Source records:
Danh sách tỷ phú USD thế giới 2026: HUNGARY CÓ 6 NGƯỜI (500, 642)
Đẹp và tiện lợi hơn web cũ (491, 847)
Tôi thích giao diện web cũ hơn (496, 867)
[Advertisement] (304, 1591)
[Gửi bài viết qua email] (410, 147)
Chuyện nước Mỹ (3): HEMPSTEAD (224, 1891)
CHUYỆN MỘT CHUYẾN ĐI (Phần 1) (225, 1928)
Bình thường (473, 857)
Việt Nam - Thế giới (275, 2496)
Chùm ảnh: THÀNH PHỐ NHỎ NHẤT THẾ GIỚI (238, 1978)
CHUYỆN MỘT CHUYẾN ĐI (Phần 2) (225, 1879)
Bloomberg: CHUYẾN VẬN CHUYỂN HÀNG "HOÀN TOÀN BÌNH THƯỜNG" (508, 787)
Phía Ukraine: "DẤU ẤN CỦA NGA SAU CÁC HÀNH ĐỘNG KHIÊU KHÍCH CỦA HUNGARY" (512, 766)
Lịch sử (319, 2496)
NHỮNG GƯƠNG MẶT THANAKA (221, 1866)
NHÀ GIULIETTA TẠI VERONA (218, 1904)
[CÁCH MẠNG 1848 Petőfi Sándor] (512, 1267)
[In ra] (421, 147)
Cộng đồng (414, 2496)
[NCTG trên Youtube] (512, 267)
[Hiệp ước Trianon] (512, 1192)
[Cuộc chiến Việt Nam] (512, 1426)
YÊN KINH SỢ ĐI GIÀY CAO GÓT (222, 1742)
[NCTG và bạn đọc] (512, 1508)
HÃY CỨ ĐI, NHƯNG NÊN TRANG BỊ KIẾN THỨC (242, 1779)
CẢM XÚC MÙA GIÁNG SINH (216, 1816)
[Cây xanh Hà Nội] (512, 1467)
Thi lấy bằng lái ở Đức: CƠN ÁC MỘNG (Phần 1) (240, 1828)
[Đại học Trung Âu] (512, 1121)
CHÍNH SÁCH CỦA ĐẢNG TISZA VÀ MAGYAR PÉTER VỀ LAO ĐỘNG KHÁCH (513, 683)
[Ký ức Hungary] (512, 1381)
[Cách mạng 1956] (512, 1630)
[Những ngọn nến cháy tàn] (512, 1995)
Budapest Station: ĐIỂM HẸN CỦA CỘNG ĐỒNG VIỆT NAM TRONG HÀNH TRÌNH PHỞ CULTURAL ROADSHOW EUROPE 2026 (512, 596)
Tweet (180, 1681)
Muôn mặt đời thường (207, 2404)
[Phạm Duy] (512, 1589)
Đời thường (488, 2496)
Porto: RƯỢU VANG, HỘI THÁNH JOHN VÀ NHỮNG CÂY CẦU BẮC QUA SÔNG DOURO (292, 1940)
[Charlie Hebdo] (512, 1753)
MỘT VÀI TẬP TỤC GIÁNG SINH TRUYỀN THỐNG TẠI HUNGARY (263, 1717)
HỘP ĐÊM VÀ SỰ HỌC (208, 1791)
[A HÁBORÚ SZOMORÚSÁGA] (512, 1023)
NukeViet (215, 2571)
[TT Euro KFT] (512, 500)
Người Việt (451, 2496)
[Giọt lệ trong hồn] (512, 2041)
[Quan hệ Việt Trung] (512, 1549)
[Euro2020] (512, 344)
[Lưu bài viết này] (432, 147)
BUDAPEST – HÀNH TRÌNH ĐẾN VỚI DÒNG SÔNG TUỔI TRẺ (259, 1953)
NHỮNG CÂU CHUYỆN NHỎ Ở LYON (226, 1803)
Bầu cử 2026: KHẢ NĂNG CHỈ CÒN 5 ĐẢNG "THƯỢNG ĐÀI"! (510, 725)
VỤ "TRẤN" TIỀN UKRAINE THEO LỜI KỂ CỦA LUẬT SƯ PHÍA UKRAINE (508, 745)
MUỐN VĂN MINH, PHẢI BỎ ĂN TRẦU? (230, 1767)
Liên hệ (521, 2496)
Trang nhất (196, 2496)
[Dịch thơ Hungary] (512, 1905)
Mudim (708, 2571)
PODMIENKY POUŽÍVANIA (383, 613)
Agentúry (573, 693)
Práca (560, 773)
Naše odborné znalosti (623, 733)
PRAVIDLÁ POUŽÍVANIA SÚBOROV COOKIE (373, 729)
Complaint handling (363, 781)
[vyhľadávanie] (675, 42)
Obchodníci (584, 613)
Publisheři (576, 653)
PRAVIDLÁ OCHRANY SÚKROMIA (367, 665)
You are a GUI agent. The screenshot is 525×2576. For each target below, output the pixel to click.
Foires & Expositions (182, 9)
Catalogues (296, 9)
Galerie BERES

**DIRECTIONS FOR THIS TASK:** Out of the entries above, write out only the lines between the line holding "CHÍNH SÁCH CỦA" and the line holding "UKRAINE (508, 745)", inclusive, each exactly as given.

**RESULT OF THIS TASK:**
CHÍNH SÁCH CỦA ĐẢNG TISZA VÀ MAGYAR PÉTER VỀ LAO ĐỘNG KHÁCH (513, 683)
[Ký ức Hungary] (512, 1381)
[Cách mạng 1956] (512, 1630)
[Những ngọn nến cháy tàn] (512, 1995)
Budapest Station: ĐIỂM HẸN CỦA CỘNG ĐỒNG VIỆT NAM TRONG HÀNH TRÌNH PHỞ CULTURAL ROADSHOW EUROPE 2026 (512, 596)
Tweet (180, 1681)
Muôn mặt đời thường (207, 2404)
[Phạm Duy] (512, 1589)
Đời thường (488, 2496)
Porto: RƯỢU VANG, HỘI THÁNH JOHN VÀ NHỮNG CÂY CẦU BẮC QUA SÔNG DOURO (292, 1940)
[Charlie Hebdo] (512, 1753)
MỘT VÀI TẬP TỤC GIÁNG SINH TRUYỀN THỐNG TẠI HUNGARY (263, 1717)
HỘP ĐÊM VÀ SỰ HỌC (208, 1791)
[A HÁBORÚ SZOMORÚSÁGA] (512, 1023)
NukeViet (215, 2571)
[TT Euro KFT] (512, 500)
Người Việt (451, 2496)
[Giọt lệ trong hồn] (512, 2041)
[Quan hệ Việt Trung] (512, 1549)
[Euro2020] (512, 344)
[Lưu bài viết này] (432, 147)
BUDAPEST – HÀNH TRÌNH ĐẾN VỚI DÒNG SÔNG TUỔI TRẺ (259, 1953)
NHỮNG CÂU CHUYỆN NHỎ Ở LYON (226, 1803)
Bầu cử 2026: KHẢ NĂNG CHỈ CÒN 5 ĐẢNG "THƯỢNG ĐÀI"! (510, 725)
VỤ "TRẤN" TIỀN UKRAINE THEO LỜI KỂ CỦA LUẬT SƯ PHÍA UKRAINE (508, 745)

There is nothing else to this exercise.